Jubileusz
70-lecia Amerykańskiej Częstochowy (29 czerwca 2025)
Narodowe Sanktuarium Matki
Bożej Częstochowskiej w Doylestown, Pannsylwania. Fot. Czestochowa.us
Po pięknej uroczystości 70.
jubileuszu, Ojciec Prowincjał Krzysztof Wieliczko, Honorowy Naczelny Kapelan
SWAP, przyłapany w biegu z prośbą o komentarz na temat tej wzniosłej uroczystości,
powiedział:
"Jak ja się bardzo cieszę.
To było coś cudownego i wspaniałego. Dlaczego? To była chwała i jest chwała
Matki Bożej. Gdyby nie Ona to mnie by tu nie było, gdyby nie Ona
to nas by tu nie było. To jest miejsce, które ona sama sobie przygotowała
i to jest miejsce, które Ona sobie wybrała, nazywa się Beacon Hill.
To jest wzgórze jasne. To jest specjalnie jej miejsce. Niech ona
jak najbardziej tu króluje i jest obecna. Wszystkiego dobrego,
niech Wam wszystkim Ona błogosławi."
I oto, w skrócie, przedstawił
sedno sprawy. Nadeszła chwila, aby uczcić 70 lat niestrudzonej pracy Ojców
Paulinów na Kontynencie Amerykańskim. Niewiele z czytelników pamięta te
pierwsze kroki Ojca Michała Zembrzuskiego z towarzyszącymi mu braćmi zakonu
Paulinów, wszystkich ściganych przez komunistów z Węgier, tę skromną stodołę
nad strumykiem pod wzgórzem Beacon Hill, na początku małe, ale stale rosnące
w liczbie pielgrzymki wiernych do nowego ośrodka w Doylestown w latach
50., poświęcenie nowiutkiego, imponującego Sanktuarium w obecności Prezydenta
USA Lyndona Johnsona, który w 1966 roku z wielkim szumem wylądował helikopterem
na łące przed świątynią, obchody jubileuszowe 25-lecia i 50-lecia
Sanktuarium. Jest to zapisane na wiek wieków w historii Amerykańskiej Częstochowy.

__Wyświetlane informacje__:
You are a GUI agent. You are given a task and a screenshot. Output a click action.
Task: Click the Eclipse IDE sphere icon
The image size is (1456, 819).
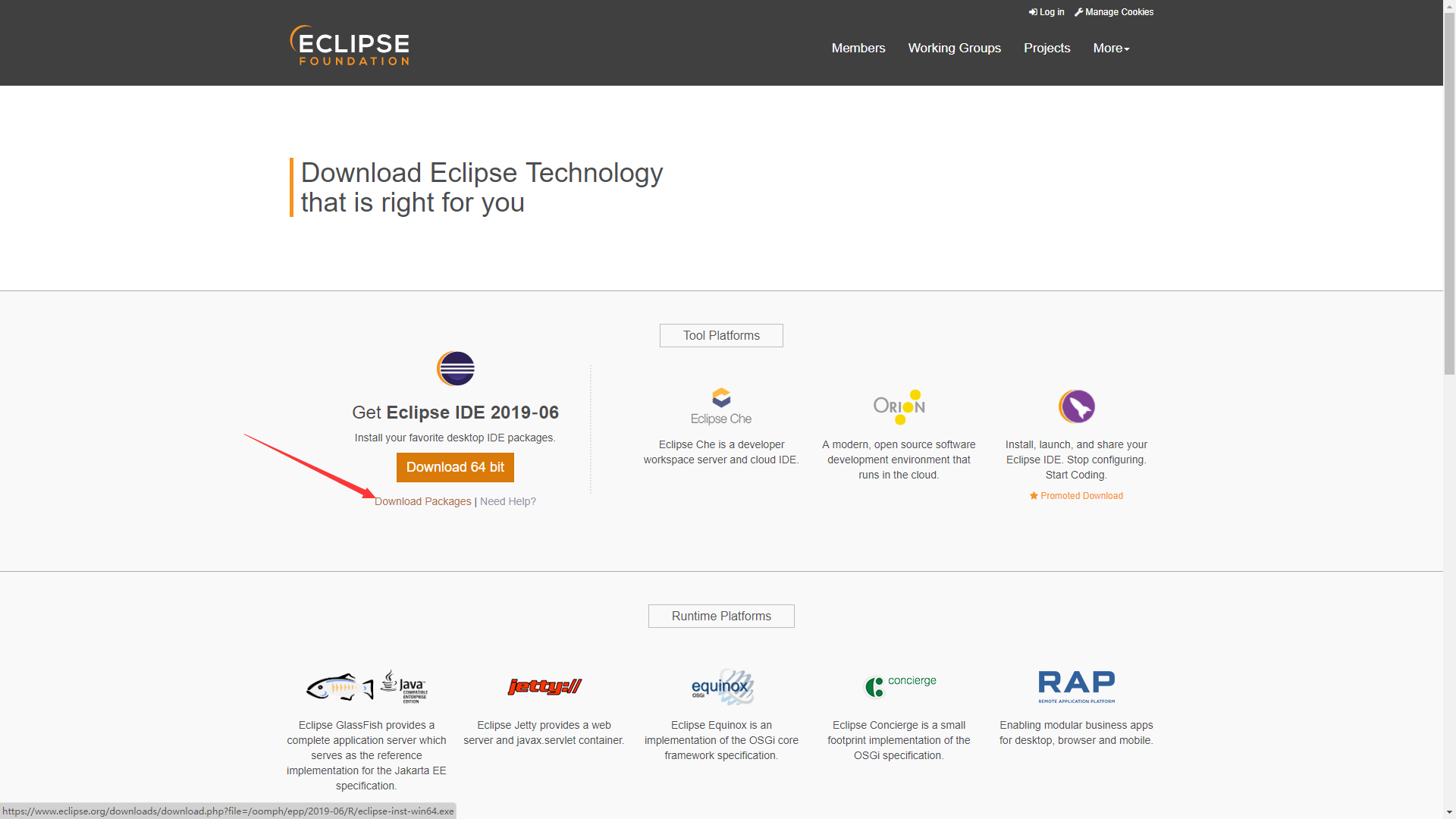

__Lista zadań__:
- A) W którym roku, według tekstu o jubileuszu Amerykańskiej Częstochowy, prezydent Lyndon Johnson wylądował helikopterem na łące przed świątynią?
- B) Podejmij tekst o jubileuszu Amerykańskiej Częstochowy w miejscu, w którym się urywa, i napisz jego dalszy ciąg.

__Wyniki końcowe__:
- A) W 1966 roku.

- B)
Tysiące odwiedzających, setki i setki wolontariuszy, rzesze zarządzających
nowym centrum wiary i kultury polskiej w Ameryce Ojców i Braci Paulinów
przysporzyły się do rozkwitu i przetrwania nowego domu Matki Boskiej Częstochowskiej
w Ameryce Północnej.
W niedzielę, 29 czerwca,
zaledwie 3 dni po prawdziwej rocznicy, czyli 26 czerwca, 1955 r., 9 Arcybiskupów
i Biskupów, kilkudziesięciu Ojców Paulinów, księży, sióstr zakonnych z
zagranicy i całych Stanów Zjednoczonych przybyło do stolicy duchowej Polonii
by wspólnie świętować.
Do świątyni wchodzą Ojcowie
Paulini. Wśród nich o. Jan Kolmaga, członek Placówki 123 SWAP
Grupa Arcybiskupów i Biskupów
Dołączyły organizacje społeczne
i instytucje. Wśród nich Stowarzyszenie Weteranów Armii Polskiej (placówki:
Nr 12 w Filadelfii, Nr 51/99 w Jersey City, Nr 111 w New Britain i Nr 123
w Nowym Jorku). Reprezentowane były także Hufce Harcerek "Podhale" i Hufiec
Harcerzy "Warmia", ściśle związani z Sanktuarium od 1967 roku, jak i Centrala
Polskich Szkół Dokształcających, Fundacja Św. Jana Pawła II, Kadeci Pułaskiego,
Grupa Historyczna Sztandar Jasnej Góry, Unia Kredytowa, Komitet Parady
Pułaskiego, zawsze wierni Górale z NJ, oraz przedstawiciele
lokalnych urzędów i organizacji.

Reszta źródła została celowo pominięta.